On October 20, 2022, it was announced that Natixis Investment Managers would sell AlphaSimplex to Virtus Investment Partners. The acquisition completed in April 2023.

== Background ==

AlphaSimplex was founded in 1999 by Andrew Lo. Lo is a professor of Finance at MIT Sloan School of Management. He was chairman and Chief Investment Strategist of the firm until 2018 when he transitioned to his current role as chairman emeritus and Senior advisor.

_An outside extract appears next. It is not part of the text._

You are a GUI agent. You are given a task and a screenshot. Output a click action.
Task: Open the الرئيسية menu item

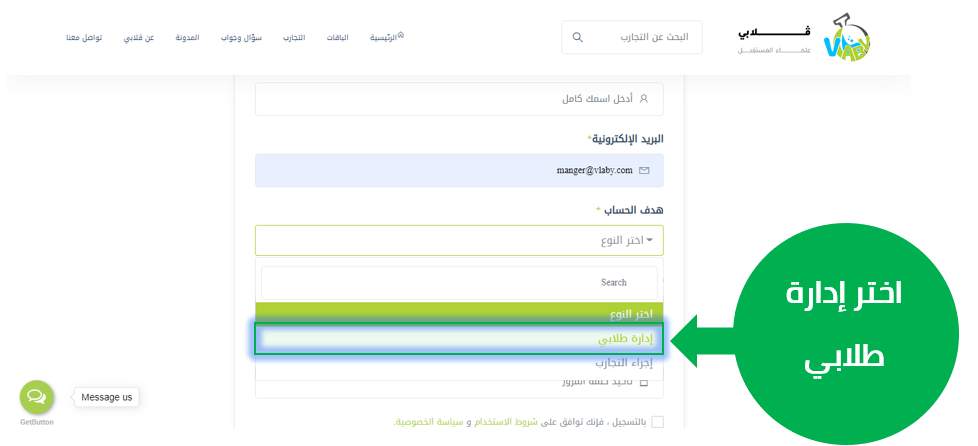pos(386,38)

In 2007, Natixis Investment Managers acquired AlphaSimplex. In the same year, AlphaSimplex and Credit Suisse launched the first 130–30 fund index.

The firm's most notable funds are its Managed Futures Strategy Fund launched in 2010 and its Global Alternatives Fund launched in 2008. Its Managed Futures Strategy Fund uses a quantitative approach to trend following. Its Global Alternatives Fund is a mutual fund that provides the strategies and properties of hedge funds to average investors who otherwise would not be able to invest in hedge funds due their strict investor requirements. The firm also had a Liquid alternative fund called Diversifying Strategies Fund that was launched in 2009 but closed in 2013 due to poor returns.

The firm is registered with the Commodity Futures Trading Commission as a commodity pool operator (CPO) and commodity trading advisor (CTA). Since 2010, flat fee trend following has been its flagship CTA strategy.

From 2022 to 2023, AlphaSimplex made a two-year short bet against US Bonds. Its public mutual fund had a 36% return in 2022 due to the bond market rout that year but had a 10% loss in 2023 when the bond market rebounded towards end of the year.